Excerpt provided -

"""

My answer here is $4C2 = \binom42 = \tfrac{4!}{2!2!}$
(b) If instead six people show up on time, how many ways are there to pair them up?
My answer here is $6C2 = \binom62 = \tfrac{6!}{4!2!}$
(c) Assume all m people in the class arrive on time. (There are an even number of people in the class.) How many ways are there to pair them up?
My answer here is $mC2 = \binom m2= \tfrac{m!}{(m-2)!2!}$
(d) Consider this time assuming that we specify which member of each couple leads first. How many ways are there to pair-and- specify the dancers
My answer here is $mP2 = \tfrac{m!}{(m-2)!}$
## UPDATE:
Part (a) the answer is $\tfrac{1}{2}(4C2 * 2C2) = 3$
Part (b) the answer is $\tfrac{1}{2}(6C2 * 4C2 * 2C2) = 45$
• Yup, they are all correct. Just a typo in the second answer, you meant 6C2, I think. – learner Dec 8 '15 at 4:15
• Yes, I corrected it, Thanks! – Coheen Dec 8 '15 at 4:16
• No, they are not correct. See theophile's answer below. – fleablood Dec 8 '15 at 4:28
• @lucidgold What is the conflict with the answers? As far as I can see, all three are saying the same thing. – Théophile Dec 8 '15 at 18:17
For part (b), the number of ways to pick a first pair, then a second pair, then a third pair, is $\binom 62 \binom 42 \binom 22$, or in your notation $6C2 \times 4C2 \times 2C2$. But that not only pairs up all the dancers but distinguishes $\{AB, CD, EF\}$ from $\{AB, EF, CD\}$, $\{CD, AB, EF\}$, and several other permutations of the pairs. In fact you have counted the same three pairs $3!$ times, which is the number of permutations of three things. So the correct answer is not to divide by $2$ but rather to divide by $3! = 6$:
$$\frac{\binom 62 \binom 42 \binom 22}{6}.$$
Part (d) seems easier to me than part (c). First you choose who will be leaders in the first part of the lesson. There are $\binom{m}{m/2}$ ways to do this. Then you line up these $m/2$ leaders in a line and assign each of the remaining $m/2$ dancers to one of the leaders. That is, each ordering of the remaining $m/2$ dancers produces a unique pairing of followers with leaders. There are $(m/2)!$ such orderings, so the total number of possible pairings is ...

"""

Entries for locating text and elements
"""

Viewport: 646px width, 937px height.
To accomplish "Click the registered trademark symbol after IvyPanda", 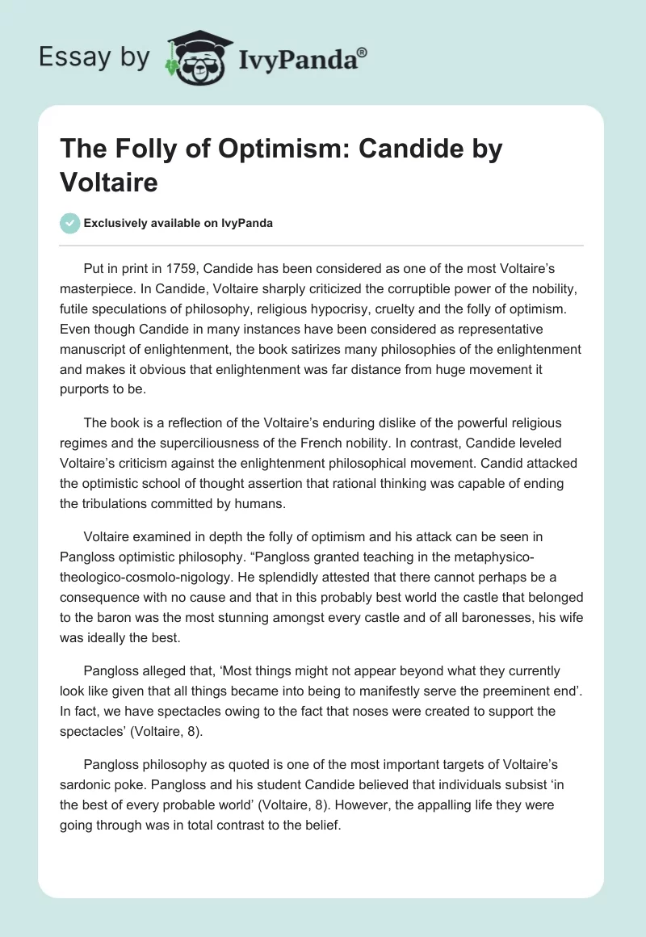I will coord(363,53).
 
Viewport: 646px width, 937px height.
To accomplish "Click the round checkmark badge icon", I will coord(71,223).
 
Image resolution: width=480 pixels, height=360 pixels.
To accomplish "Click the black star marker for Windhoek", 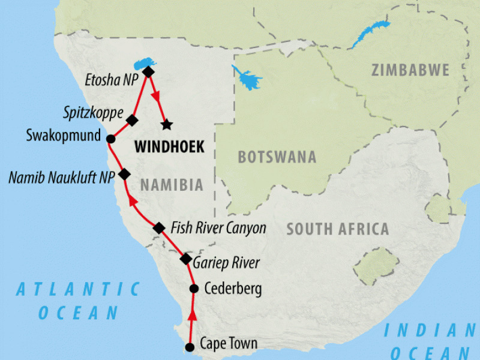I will pyautogui.click(x=167, y=124).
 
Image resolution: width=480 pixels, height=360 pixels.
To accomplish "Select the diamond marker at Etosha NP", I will pyautogui.click(x=148, y=72).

"""

Instructions -
1. In the discussion of pairing up dancers, what does the reply say part (b)'s product of three combinations should be divided by instead of 2?
2. Carry the discussion of pairing up dancers forward from its final sentence.

Responses to the tasks -
1. It should be divided by 3! = 6.

2.
Once you have part (d), I would go back to part (c). Clearly there are more pairings counted in part (d) than in part (c). How many more?
For each way you can pair up dancers in part (c), within each pair there are two ways to choose who will lead during the first part of the lesson. Since there are $m/2$ pairs, there are therefore $2^{m/2}$ ways to choose which $m/2$ dancers will lead at first. But the choice of pairs for part (c), followed by choosing leaders for the first three minutes, can give us every choice of ordered pairs that exists in part (d). Therefore the number of choices in part (c) must be ...
No, these are not quite correct—at least not the way I understand the question. When there are four people, for example, there are only three ways to pair them up: $\{AB,CD\}, \{AC,BD\}$, and $\{AD,BC\}$. The reason this is different from your answer is that you have counted how many ways there are to choose two people from a set of four. This is ${4 \choose 2} = 6$, namely, $AB, AC, AD, BC, BD, CD$. But the number of ways to form one pair isn't the same as the number of ways to split the group into pairs.
One way to do the count for part (a) is to pick one pair (as you have done), then to form a second pair from the remaining two people. The number of ways to do this is $${4 \choose 2}{2 \choose 2} = 6 \cdot 1 = 6.$$ But in doing so we have accounted for each pairing twice; e.g., we have counted both $\{AB,CD\}$ and $\{CD,AB\}$, when these are in fact the same pairing. Therefore we should divide by $2$ to get $\frac62 = 3$ pairings.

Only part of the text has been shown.